Closed armintabari closed 8 years ago
If open up the text8 example file, you'll get a sense of how the input file should be formatted. Documents are just concatenated together with spaces. If the documents in your data are quite short, it's possible this would become a problem, and you could likely get away with inserting a dummy token padding between documents. Does that make sense?
Thank you for the response. It should count the co-occurrence of words in documents. So how does it figure out when one document ends and the other starts if documents and the tokens that make them are both separated by space? I am talking about the input to vocab_count an how should I prepare my corpus for it. The text8 file is all one line. Shouldn't glove know about documents to count the co-occurrence of words?

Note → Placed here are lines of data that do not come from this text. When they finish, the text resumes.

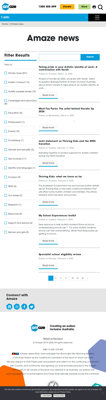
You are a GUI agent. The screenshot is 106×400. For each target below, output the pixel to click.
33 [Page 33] (78, 278)
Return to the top (53, 339)
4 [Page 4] (65, 278)
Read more (48, 95)
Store (84, 7)
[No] (103, 393)
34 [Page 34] (83, 278)
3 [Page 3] (60, 278)
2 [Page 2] (55, 278)
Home (5, 24)
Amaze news (16, 24)
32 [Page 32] (73, 278)
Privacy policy (59, 396)
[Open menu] (97, 17)
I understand (46, 396)
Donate (67, 7)
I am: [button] (5, 17)
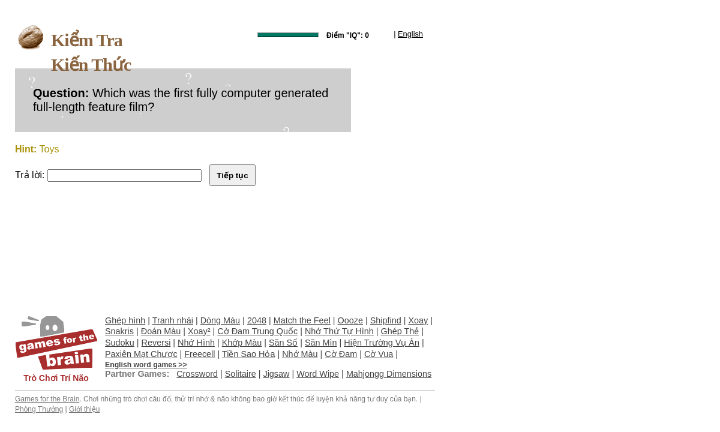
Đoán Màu (161, 331)
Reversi (156, 342)
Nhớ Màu (299, 354)
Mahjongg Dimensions (388, 374)
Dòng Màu (220, 320)
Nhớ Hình (196, 342)
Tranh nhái (172, 320)
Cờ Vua (378, 354)
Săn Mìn (321, 342)
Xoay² (199, 331)
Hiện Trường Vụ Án (381, 342)
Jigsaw (276, 374)
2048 (256, 320)
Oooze (350, 320)
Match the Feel (302, 320)
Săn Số (283, 342)
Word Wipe (317, 374)
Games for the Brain (47, 399)
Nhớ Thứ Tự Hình (339, 331)
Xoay (418, 320)
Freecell (199, 354)
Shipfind (385, 320)
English (410, 33)
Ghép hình (125, 320)
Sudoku (119, 342)
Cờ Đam (341, 354)
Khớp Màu (242, 342)
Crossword (197, 374)
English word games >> (146, 365)
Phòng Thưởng (39, 409)
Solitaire (240, 374)
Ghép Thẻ (400, 331)
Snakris (119, 331)
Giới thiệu (84, 409)
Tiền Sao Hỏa (248, 354)
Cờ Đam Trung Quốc (257, 331)
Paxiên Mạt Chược (141, 354)
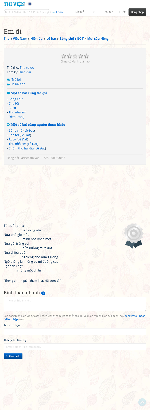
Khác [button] (122, 12)
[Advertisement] (75, 46)
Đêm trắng (16, 171)
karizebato (27, 213)
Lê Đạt (29, 185)
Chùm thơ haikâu (21, 203)
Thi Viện (14, 4)
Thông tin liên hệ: (15, 395)
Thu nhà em (17, 167)
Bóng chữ (16, 154)
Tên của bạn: (12, 380)
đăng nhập (11, 374)
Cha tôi (14, 158)
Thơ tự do (27, 122)
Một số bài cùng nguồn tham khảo (36, 179)
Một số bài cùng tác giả (27, 148)
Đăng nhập (137, 12)
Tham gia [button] (107, 12)
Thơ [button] (92, 12)
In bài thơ (18, 139)
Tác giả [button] (79, 12)
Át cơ (12, 162)
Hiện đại (25, 127)
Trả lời (16, 134)
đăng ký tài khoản (135, 370)
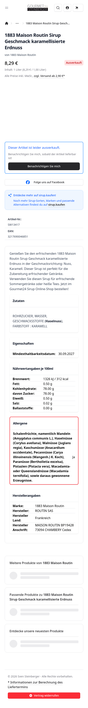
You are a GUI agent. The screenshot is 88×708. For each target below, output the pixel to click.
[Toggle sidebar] (7, 8)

The same issue was brought up here if you want to learn more. I'll try to add something to the readme to clear up that this is indeed the intended behavior.
Okay,Thank you. I got it. But what is the default length for a document in GloVe and how can I change it? Is it the "MAX_STRING_LENGTH 1000" ?
I've added some corpus creation instructions to the readme in https://github.com/stanfordnlp/GloVe/pull/31. Does that help make sense of things?
Thanks, but I did not get the default document size, and how I can change it. What do you mean by short document? In short, what is the window size? (The window size in which the algorithm counts the co-occurrences)
Honestly, I don't know what to tell you. GloVe doesn't have a notion of documents and you just need to provide a single text file of words separated by spaces. I've provided a suggested workaround as well if you get bad results from following that recommendation. You can read the paper for more details on the window size.
@Russell91 Hi, I think the central question is that how to count word-word cooccurrence if no document boundary? Aren't all the words are cooccurred in one line?
Sorry I did not respond sooner. I have figured out hoe it works. I had some misunderstanding due to a small mismatch between the paper and the implementation. To stop considering co-occurrence in the boundaries in a multi-document corpus, one just need to add a dummy term which is repeated a number of times depending on your context window.
On Nov 18, 2018, at 8:55 AM, Qingsong Lv notifications@github.com wrote:
@Russell91 https://github.com/Russell91 Hi, I think what the central question is that how to count word-word cooccurrence if no document boundary? Aren't all the words are cooccurred in one line?
— You are receiving this because you authored the thread. Reply to this email directly, view it on GitHub https://github.com/stanfordnlp/GloVe/issues/29#issuecomment-439694578, or mute the thread https://github.com/notifications/unsubscribe-auth/AAwjo7EpH5cQ-1OGacwucGz8rVueHOd_ks5uwWa-gaJpZM4Ijqu4.
What is the input file format? I know it should be whitespace separated tokens, but how you define the document boundaries?